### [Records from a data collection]
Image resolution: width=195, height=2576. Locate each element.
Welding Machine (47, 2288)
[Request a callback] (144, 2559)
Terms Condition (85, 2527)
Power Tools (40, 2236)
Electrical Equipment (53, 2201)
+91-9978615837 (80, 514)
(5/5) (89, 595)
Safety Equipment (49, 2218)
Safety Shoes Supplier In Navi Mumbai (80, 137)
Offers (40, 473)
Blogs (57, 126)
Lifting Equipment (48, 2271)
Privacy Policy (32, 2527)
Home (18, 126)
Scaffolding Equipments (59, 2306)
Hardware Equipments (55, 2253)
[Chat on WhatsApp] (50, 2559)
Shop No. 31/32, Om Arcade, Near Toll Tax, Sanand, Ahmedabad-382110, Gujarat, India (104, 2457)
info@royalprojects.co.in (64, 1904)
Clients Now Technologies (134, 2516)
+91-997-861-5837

### [What is asked]
Reproduce all of the material above word for word.

### [Result below]
Image resolution: width=195, height=2576. Locate each element.
Welding Machine (47, 2288)
[Request a callback] (144, 2559)
Terms Condition (85, 2527)
Power Tools (40, 2236)
Electrical Equipment (53, 2201)
+91-9978615837 (80, 514)
(5/5) (89, 595)
Safety Equipment (49, 2218)
Safety Shoes Supplier In Navi Mumbai (80, 137)
Offers (40, 473)
Blogs (57, 126)
Lifting Equipment (48, 2271)
Privacy Policy (32, 2527)
Home (18, 126)
Scaffolding Equipments (59, 2306)
Hardware Equipments (55, 2253)
[Chat on WhatsApp] (50, 2559)
Shop No. 31/32, Om Arcade, Near Toll Tax, Sanand, Ahmedabad-382110, Gujarat, India (104, 2457)
info@royalprojects.co.in (64, 1904)
Clients Now Technologies (134, 2516)
+91-997-861-5837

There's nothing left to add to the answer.